SMITHFIELD -- After months of debate, Johnston County Commissioners have passed an ordinance to address loud noise, including gunfire, in residential neighborhoods.
Language approved Tuesday left gun owners unhappy, but commissioners presented the ordinance as an even-handed resolution to an emotionally charged conflict. The new law bans unreasonably loud noise that is “substantially incompatible with the time and location where created to the extent that it creates actual or imminent interference with peace, order or calm.”
The ordinance, said County Attorney David Mills, is designed for use against people who consistently annoy others with loud noises. It is not for the neighbor who fires a few gunshots or sometimes cranks up his car stereo, Mills said.
In a nod to gun owners, the ordinance does not single out firearms. The law applies also to ATVs, stereos, horns and “loud, boisterous language.”
“This just treats firearms like any other noise,” Mills said.
The ordinance is the product of a six-month feud between neighbors in Oak Ridge subdivision, located off of N.C. 50 near the Cleveland community. Since March, neighbors have complained that one resident, James Whitlock III, has been shooting on his property incessantly, making excessive noise and scaring other residents.
“This problem is not going away until you help us,” resident Steve Beals told the board in May.
No one in the audience for Tuesday’s commissioners’ meeting had the chance to speak. Commissioners Chairman Allen Mims said the public had had ample chance to comment, both at previous meetings and through a tidal wave of e-mails. Many of the e-mails came from gun-rights advocates, Mims said, and many of them showed a fundamental misunderstanding of the proposed ordinance.
“After 300 e-mails, I don’t think there’s anything y’all could add that we haven’t already heard,” Mims said. “We’ve already had a public meeting.”

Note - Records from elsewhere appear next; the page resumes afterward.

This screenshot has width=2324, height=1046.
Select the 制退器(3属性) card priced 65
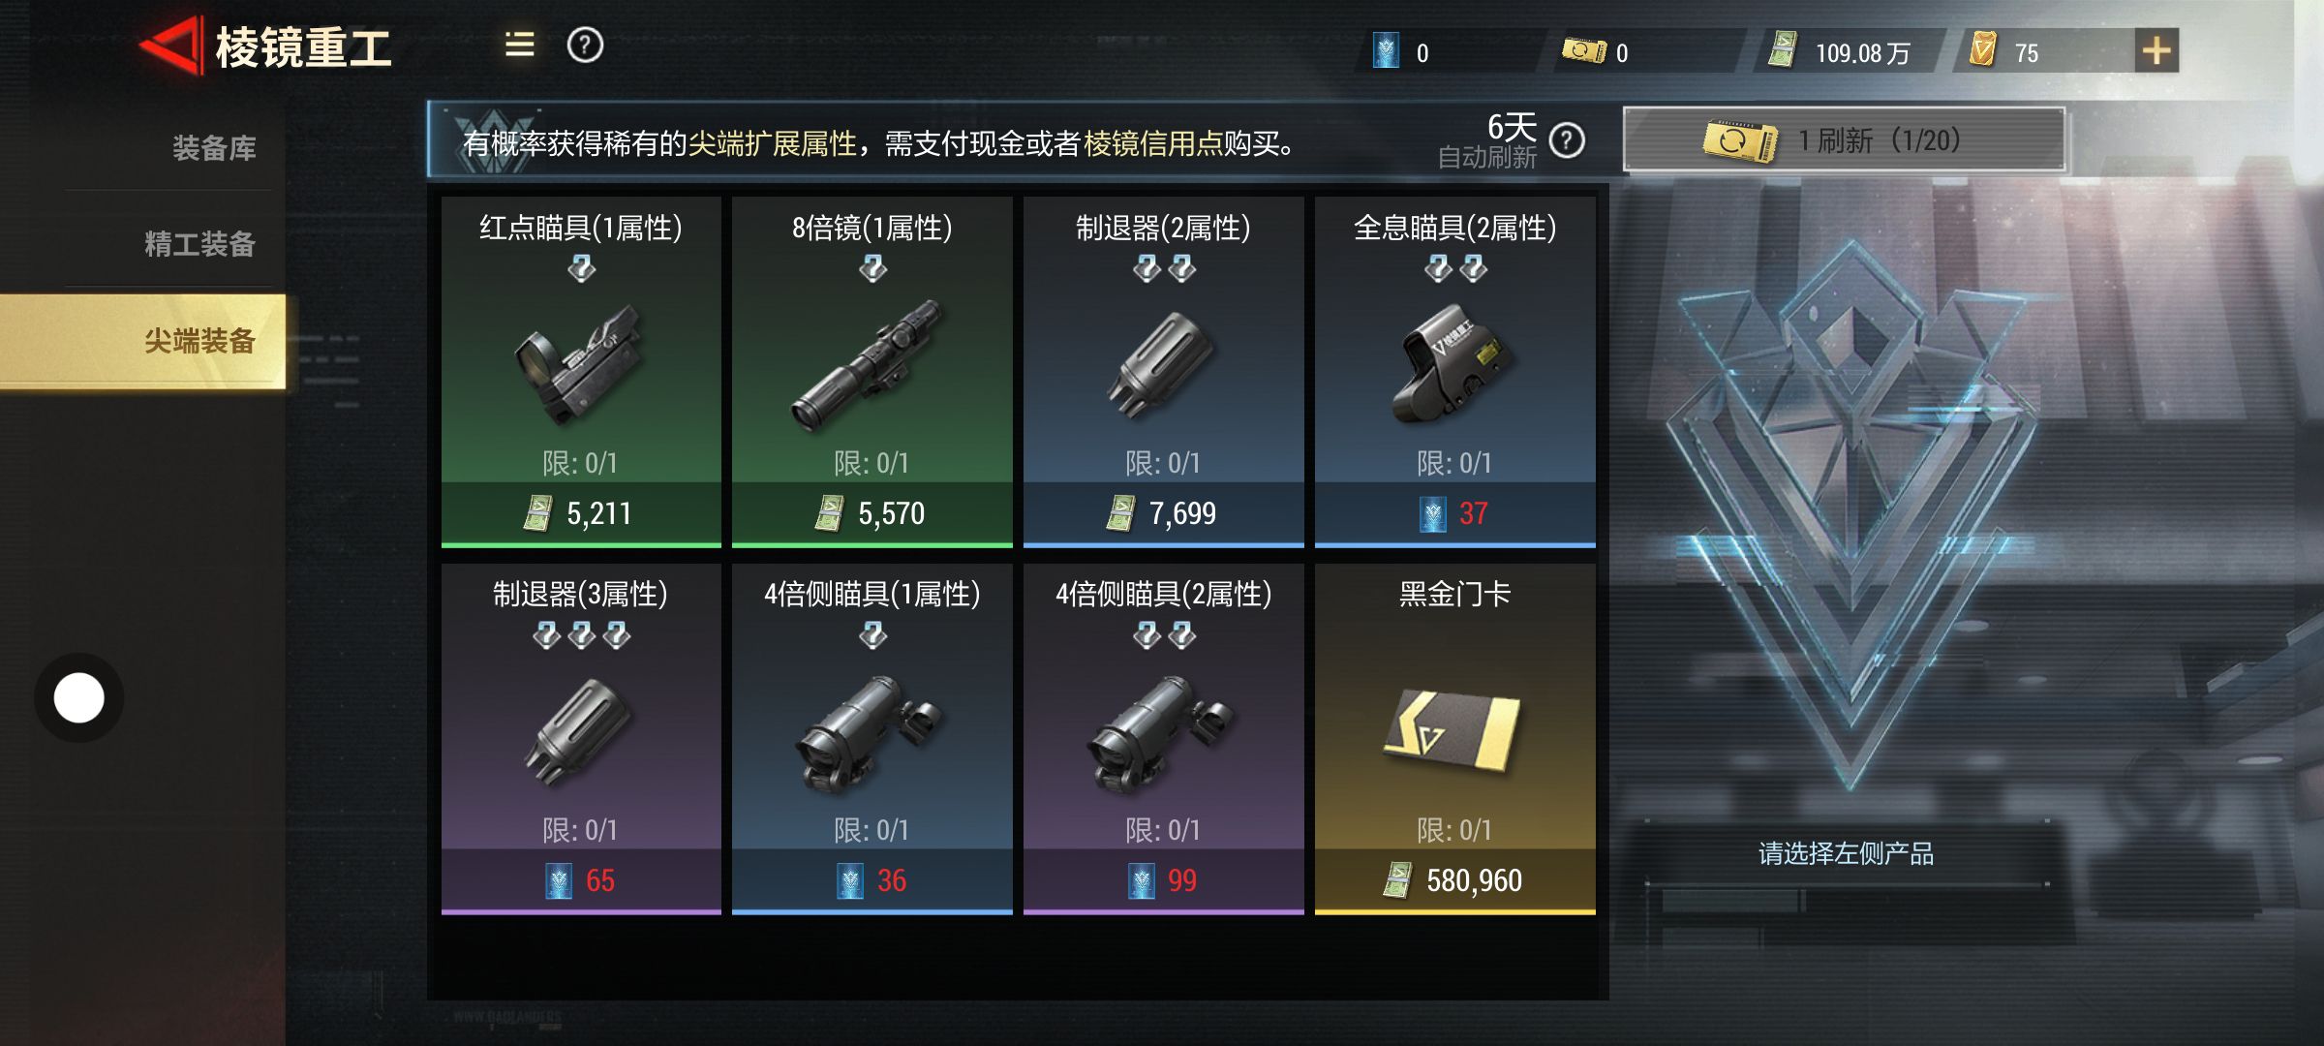coord(581,739)
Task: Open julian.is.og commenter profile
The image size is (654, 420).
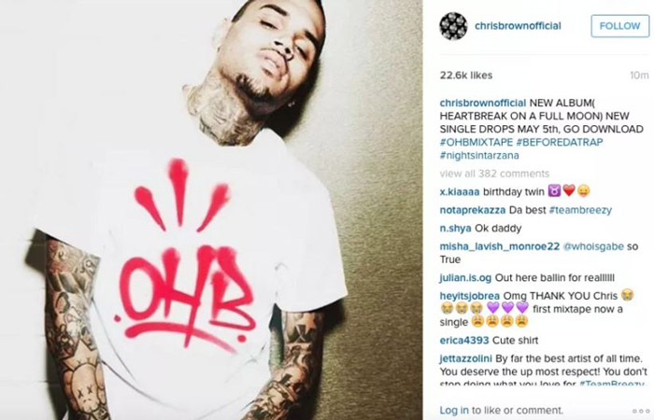Action: coord(465,277)
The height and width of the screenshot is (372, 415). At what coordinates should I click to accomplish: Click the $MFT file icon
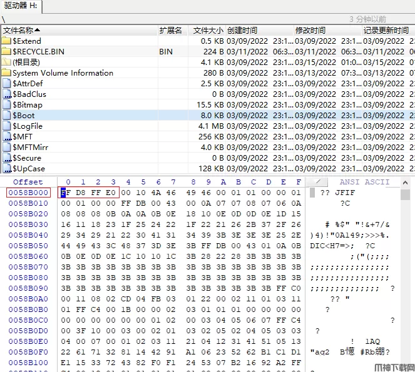[6, 136]
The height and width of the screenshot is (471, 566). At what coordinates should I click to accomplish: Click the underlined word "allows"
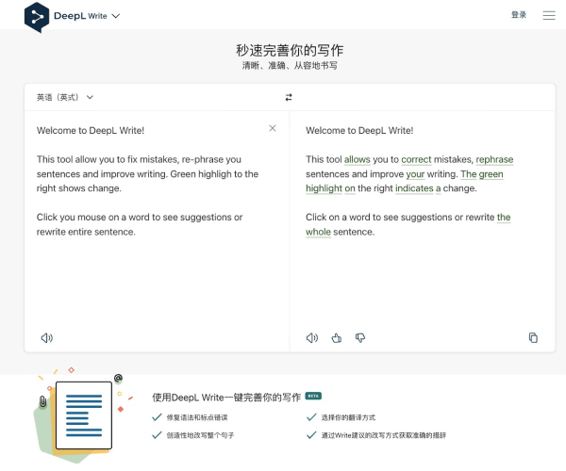click(x=358, y=160)
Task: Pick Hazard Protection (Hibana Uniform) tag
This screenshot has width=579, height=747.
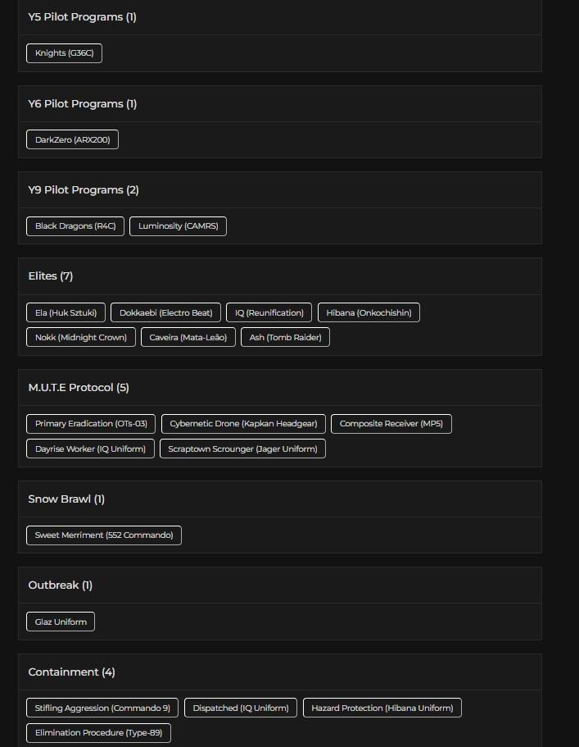Action: tap(382, 708)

That didn’t stop people from attending. Residents filled the board’s meeting room and clogged the hallway outside. Speakers in the hallway allowed people outside the meeting room to listen to the debate, which was interrupted several times by shouting and arguing. At one point, Mims threatened to have disruptive audience members forcibly removed from the building.
Unlike last month’s hearing, the majority of the crowd was vocally pro-gun and against the ordinance, which they argued could be interpreted too loosely.

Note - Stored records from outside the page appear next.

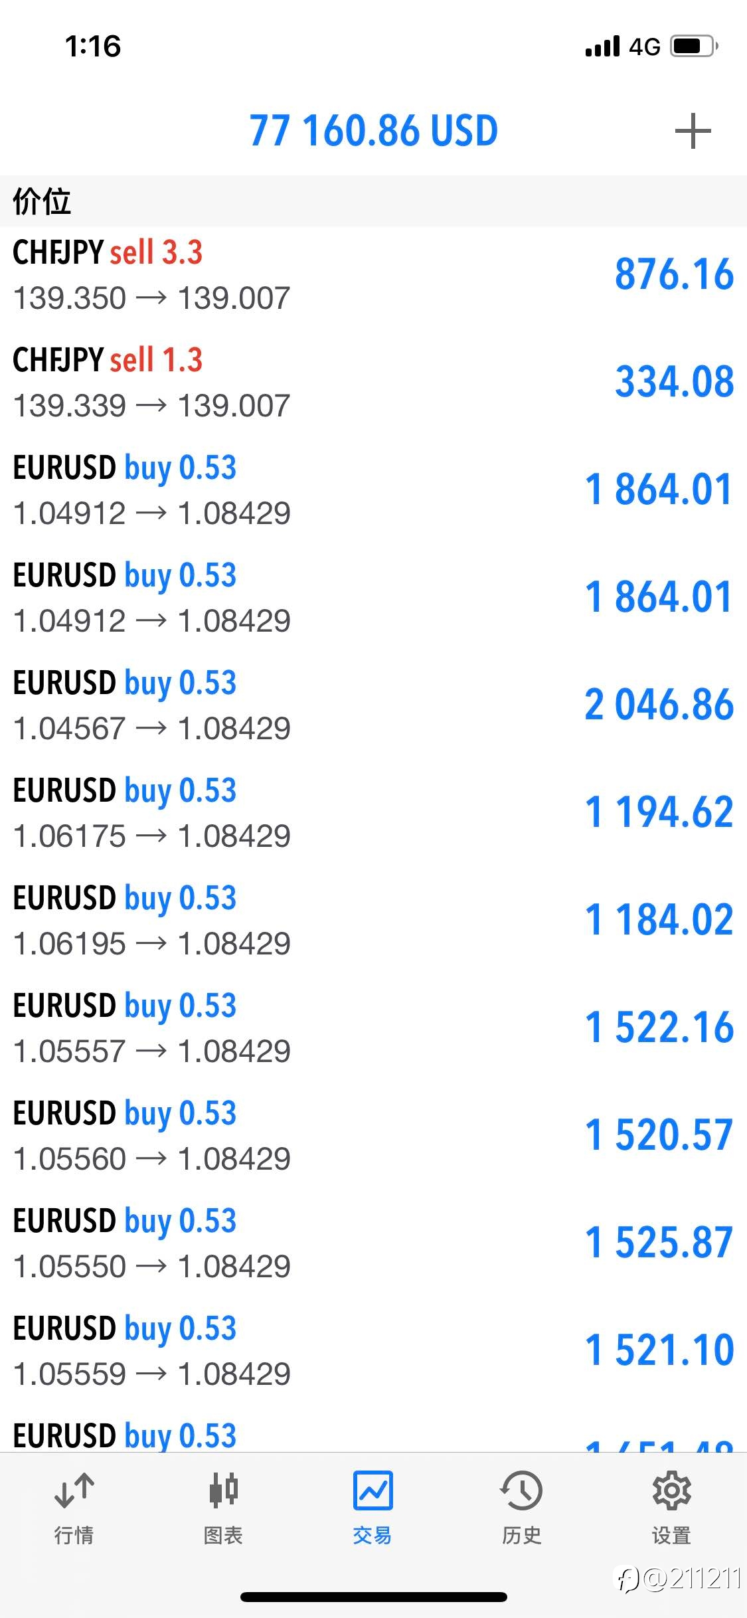Expand CHFJPY sell 1.3 position
This screenshot has height=1618, width=747.
click(373, 382)
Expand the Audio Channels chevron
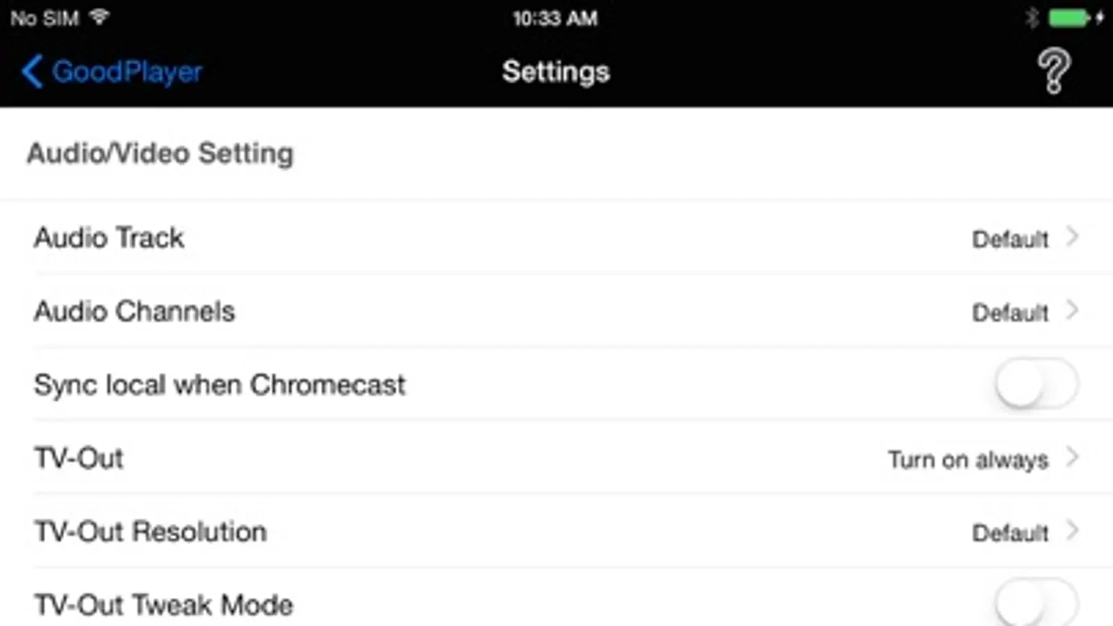The image size is (1113, 626). 1073,311
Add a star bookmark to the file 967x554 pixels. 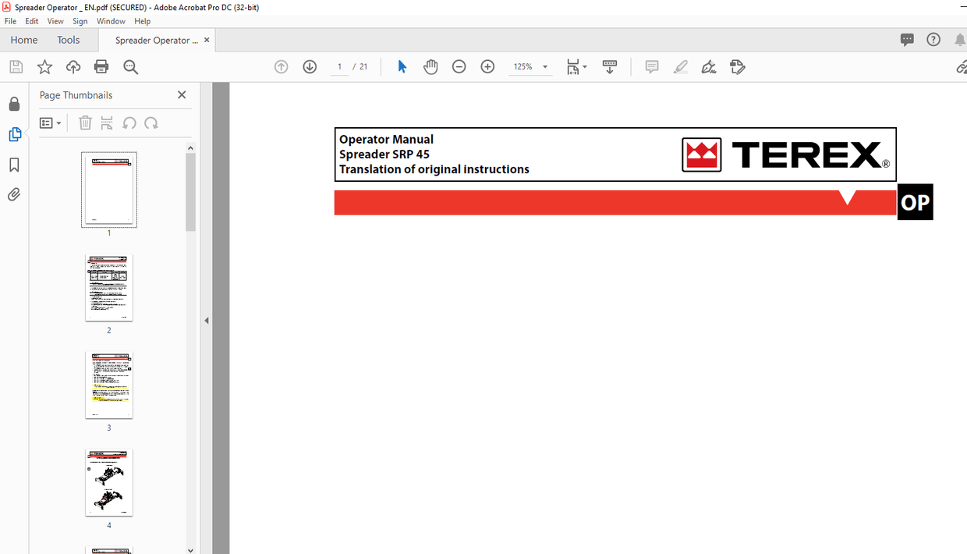click(x=44, y=67)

“It leaves too many variables,” said Andy Thronton, who lives just outside Clayton and describes himself as an avid hunter. “I might not be bothering nobody, but someone who doesn’t like shooting or is afraid of guns can always say (my shooting) was scaring them,” he said.
Whitlock attended Tuesday’s meeting. Like other pro-gun residents, he said he was worried about the vagueness of the law. He also accused his Oak Ridge neighbors of mischaracterizing him in the media and harassing him — he showed reporters a video of a neighbor walking up to his property and drunkenly cursing him, telling him, among other things, “You’re an idiot… . Everybody in the neighborhood hates your ass.”
Whitlock also said neighbors had exaggerated his shooting habits. “I’ve gotten a couple of new guns in the past year, and I’ve tried them out,” he said after the meeting. “I don’t do it consistently.”
Consistent or not, the shooting has upset Oak Ridge residents. For months, they’ve lobbied commissioners to ban shooting in subdivisions, but commissioners have consistently avoided any action that could be construed as anti-gun rights.
Tuesday’s meeting provided a glimpse into why they were so hesitant. Shooting and hunting are cherished pastimes in Johnston County – even among politicians – and any perceived threat to those pastimes will be met with angry opposition.
“Everyone who shoots – and most of us shoot – understands the differences (between) doing something stupid and … being considerate,” said Commissioner DeVan Barbour. “Hopefully, this will clarify that.”